HP and VisuAide today showcased "Maestro", a handheld PC for the blind and visually impaired. Built on the HP iPAQ Pocket PC h4150 platform, Maestro is the most affordable and compact personal digital assistant available to the visually impaired.
Maestro features text-to-speech technology and a tactile keyboard membrane over its touch screen so the visually impaired can use essential information-access and communication applications without using a stylus.
Scheduled to begin shipping in September, Maestro takes advantage of wireless communication networks, such as Bluetooth wireless technology, and can be operated with or without an external keyboard (Braille or standard). Also, the device readily integrates other VisuAide or third-party applications offering users the latest innovations in handheld PCs.

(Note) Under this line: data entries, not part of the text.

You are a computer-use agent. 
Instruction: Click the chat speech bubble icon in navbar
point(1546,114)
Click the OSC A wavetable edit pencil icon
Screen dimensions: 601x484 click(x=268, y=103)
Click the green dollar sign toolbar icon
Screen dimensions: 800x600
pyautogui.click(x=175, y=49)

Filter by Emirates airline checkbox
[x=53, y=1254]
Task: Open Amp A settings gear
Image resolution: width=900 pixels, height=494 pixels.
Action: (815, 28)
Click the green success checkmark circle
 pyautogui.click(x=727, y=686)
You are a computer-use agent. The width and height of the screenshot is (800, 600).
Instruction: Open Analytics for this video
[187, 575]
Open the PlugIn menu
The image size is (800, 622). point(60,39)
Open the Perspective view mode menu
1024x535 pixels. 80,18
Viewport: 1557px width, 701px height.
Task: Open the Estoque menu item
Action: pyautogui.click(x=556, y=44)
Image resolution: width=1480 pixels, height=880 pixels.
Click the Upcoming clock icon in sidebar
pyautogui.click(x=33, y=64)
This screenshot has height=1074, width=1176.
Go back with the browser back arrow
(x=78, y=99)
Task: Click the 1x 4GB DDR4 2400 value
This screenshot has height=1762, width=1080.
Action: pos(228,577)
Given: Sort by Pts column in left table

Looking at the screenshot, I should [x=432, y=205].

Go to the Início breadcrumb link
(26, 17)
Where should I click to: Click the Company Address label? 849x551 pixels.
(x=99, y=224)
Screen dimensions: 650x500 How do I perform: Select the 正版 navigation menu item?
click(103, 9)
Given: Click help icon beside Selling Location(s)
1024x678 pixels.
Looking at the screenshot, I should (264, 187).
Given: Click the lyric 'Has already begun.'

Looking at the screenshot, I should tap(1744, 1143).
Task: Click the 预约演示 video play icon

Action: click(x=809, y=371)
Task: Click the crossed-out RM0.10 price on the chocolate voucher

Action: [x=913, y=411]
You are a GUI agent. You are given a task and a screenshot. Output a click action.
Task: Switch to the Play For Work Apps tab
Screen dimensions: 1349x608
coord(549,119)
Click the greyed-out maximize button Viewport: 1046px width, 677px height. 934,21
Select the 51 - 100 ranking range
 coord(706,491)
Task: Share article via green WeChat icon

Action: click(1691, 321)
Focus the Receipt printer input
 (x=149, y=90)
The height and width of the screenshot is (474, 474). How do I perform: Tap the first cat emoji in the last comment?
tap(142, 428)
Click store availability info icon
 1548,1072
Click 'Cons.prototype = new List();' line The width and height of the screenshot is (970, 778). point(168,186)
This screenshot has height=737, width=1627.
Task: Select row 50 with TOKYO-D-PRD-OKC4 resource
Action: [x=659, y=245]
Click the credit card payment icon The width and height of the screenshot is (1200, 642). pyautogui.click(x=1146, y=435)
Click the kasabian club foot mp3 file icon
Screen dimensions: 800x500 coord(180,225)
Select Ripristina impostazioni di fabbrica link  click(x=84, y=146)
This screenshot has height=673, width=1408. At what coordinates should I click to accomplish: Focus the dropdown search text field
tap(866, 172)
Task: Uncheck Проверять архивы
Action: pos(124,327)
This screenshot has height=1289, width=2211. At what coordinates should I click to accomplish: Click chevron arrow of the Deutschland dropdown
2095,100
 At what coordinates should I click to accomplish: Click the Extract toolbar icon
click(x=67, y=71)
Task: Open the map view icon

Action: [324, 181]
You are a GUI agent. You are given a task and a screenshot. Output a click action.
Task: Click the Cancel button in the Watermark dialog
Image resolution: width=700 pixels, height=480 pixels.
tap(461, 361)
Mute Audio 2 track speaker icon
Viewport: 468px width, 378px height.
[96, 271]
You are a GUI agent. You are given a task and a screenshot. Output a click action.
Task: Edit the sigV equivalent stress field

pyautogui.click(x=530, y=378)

"Our objective was to have a low-cost, highly portable mobile-computing solution available to a larger number of blind and visually impaired individuals," said Gilles Pepin, president of VisuAide. "HP has demonstrated leadership in making technology accessible, and has provided strong support to VisuAide as we create cutting-edge assistive technology for the visually impaired using the HP iPAQ Pocket PC."
VisuAide is one of the many leading assistive technology companies that use the HP iPAQ Pocket PC as a platform to create products for people with disabilities. VisuAide chose the iPAQ as their platform for its accessibility, efficient keyboard layout and central navigation key. The iPAQ allows for greater connectivity than the average Pocket PC via USB or serial port, and it uses a flexible, standard platform, Microsoft Windows(R) CE.
Maestro follows Trekker as VisuAide's second product using the HP iPAQ Pocket PC. Launched in 2003, Trekker revolutionized travel tools for the blind by using global positioning system (GPS) technology, talking digital maps and talking menus to provide real-time information on surroundings and pinpoint user location. The application can be integrated into the Maestro system.